Is that unfair? Here’s a bank trying to do better. The problem with their monthly courtesy call is that it is content-free. They offer me nothing. No information, no news, nothing that could be useful to me. In truth it’s unlikely they’ll chance upon something I want to hear anyway. It feels like something they’re measuring for their own purposes: “We call all our business customers at least six times a year and check all is well.” The presumption here is that I will value the calls, or perhaps it’s a tool to alert them to potential defectors.

The last time he called to check all was well, he failed to mention that it was also the last day of my introductory period of free banking. I only found that out when the charges came through. Somewhere in that organisation there is a lovely powerpoint deck showing the customer journey, and how they manage the transition at the end of the free banking period. Whether he bottled it, or whether making the call was really enough to tick the box and meet the target, somehow I don’t think that’s what was envisaged.

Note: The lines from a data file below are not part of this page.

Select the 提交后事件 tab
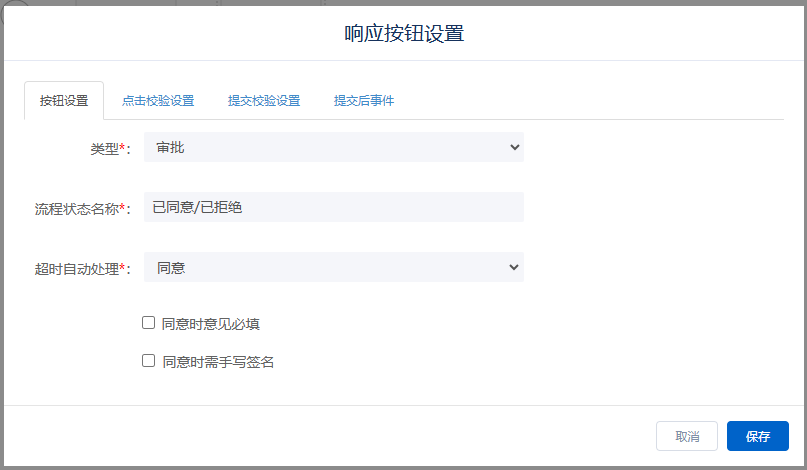The width and height of the screenshot is (807, 470). [x=364, y=101]
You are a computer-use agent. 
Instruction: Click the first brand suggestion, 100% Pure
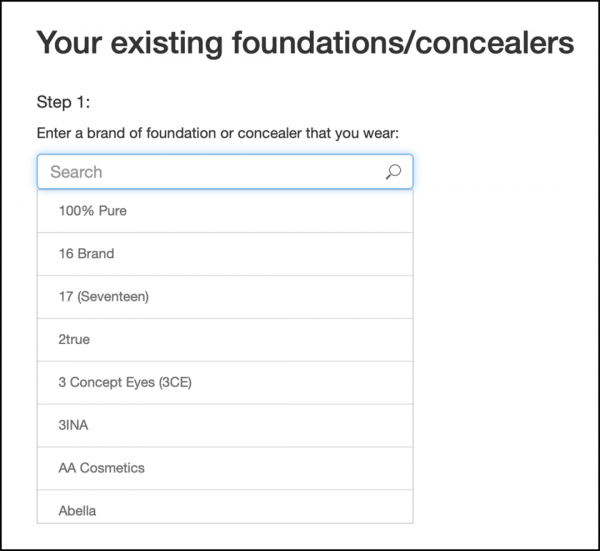pyautogui.click(x=225, y=211)
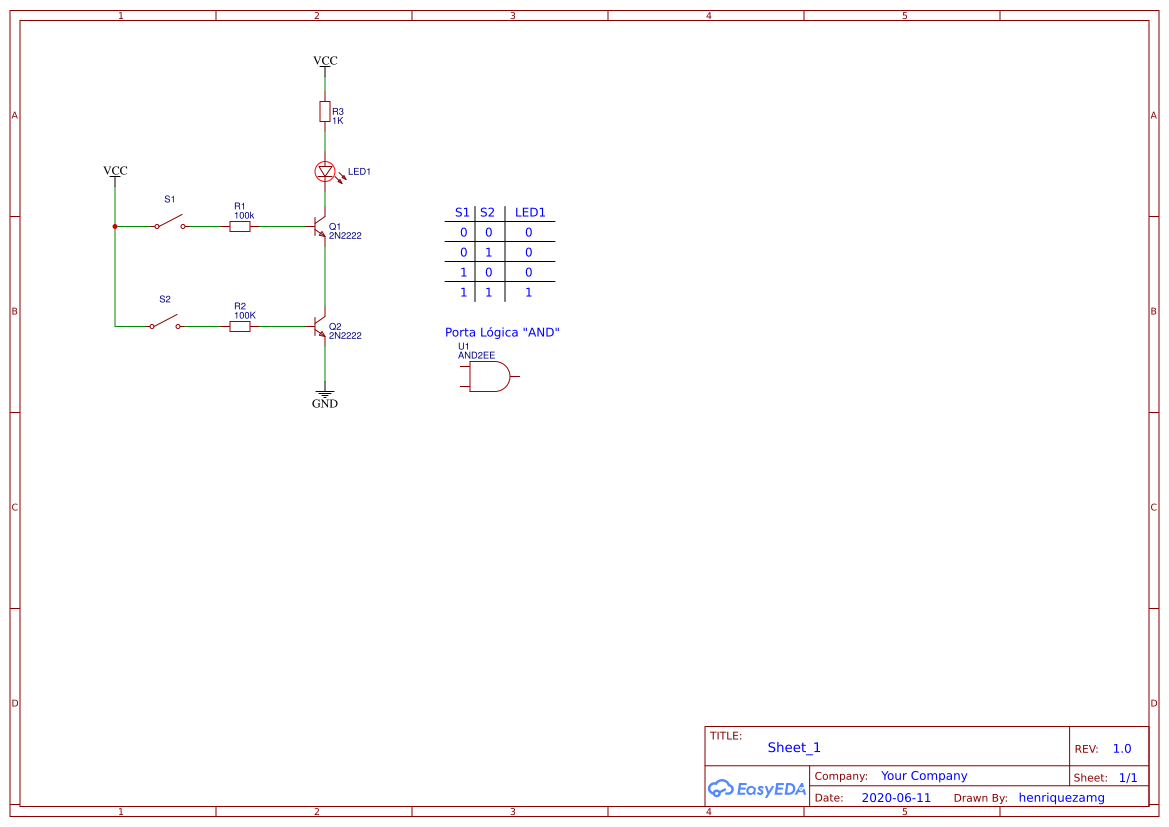Screen dimensions: 1169x827
Task: Toggle the S2 switch symbol
Action: pos(169,326)
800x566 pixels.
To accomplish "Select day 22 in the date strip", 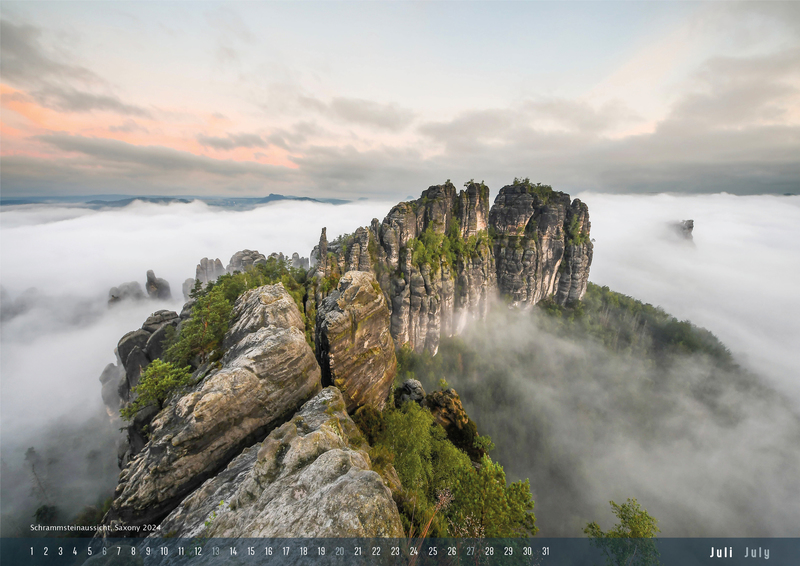I will pyautogui.click(x=376, y=551).
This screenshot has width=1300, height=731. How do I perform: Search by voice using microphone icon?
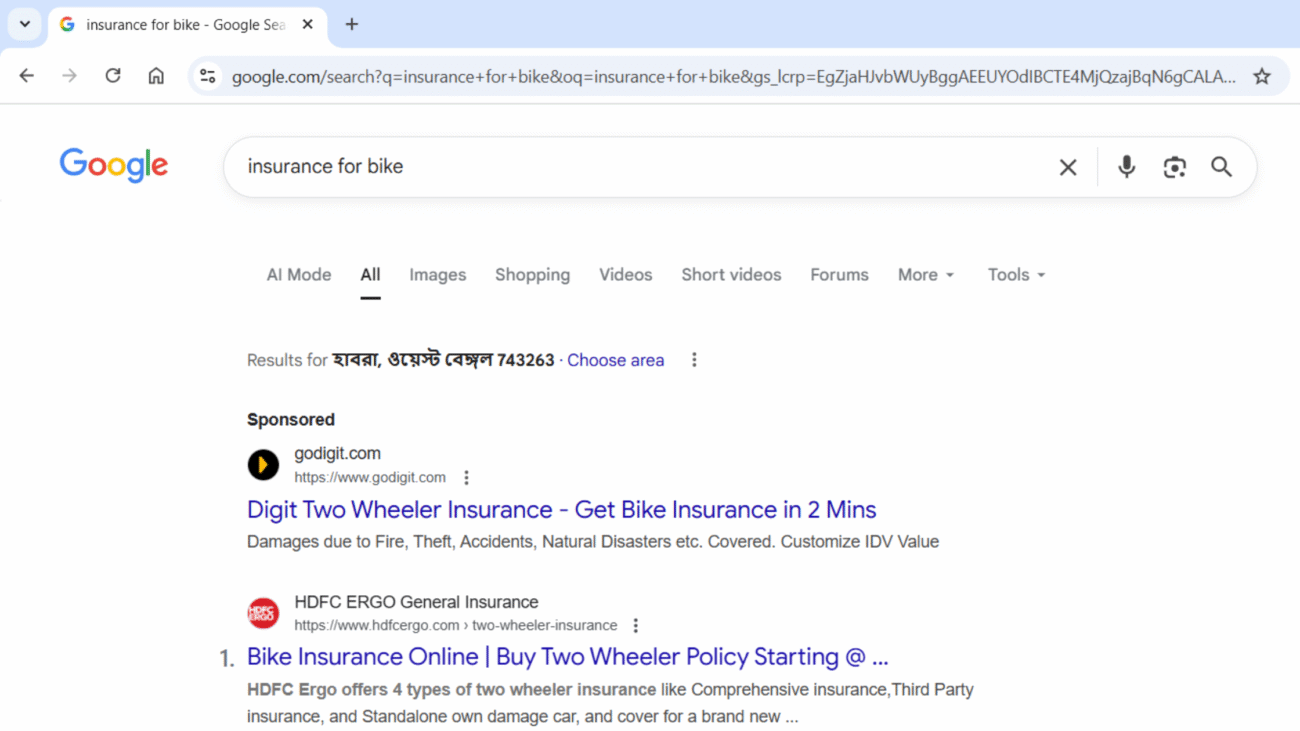pyautogui.click(x=1126, y=167)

People calling from financial institutions are on a hiding to nothing anyway. Twenty years of receiving their outbound calls tells me that they probably have a target for some new “product” they’re trying to sell and I must be on my guard, reveal nothing and end the call for my own protection. I’m sure I’m not the only one who treats their calls like a training exercise in withstanding interrogation. I can’t respond to it in isolation from all my previous experience with banking. When someone calling himself a relationship manager calls I’m baffled and defensive in equal measure. It takes a long time to change entrenched views, especially when they’re emotional as much as rational. Honest and transparent communication would be a good start.

Perhaps they could take a lead from the insurance industry. After all the recent flooding there’ll be a lot of loss adjusters out and about. Now there’s a job title to focus the mind. The closest I’ve ever been to a loss adjuster is when I read William Boyd’s novel, Armadillo, but there seems to be a widely-held view that the loss to the insurance company figures as much as the loss to the householder, and any adjustment tends to be in one direction only. Consequently, you hear stories of people’s surprise and delight when a loss adjuster turns up and is helpful to them.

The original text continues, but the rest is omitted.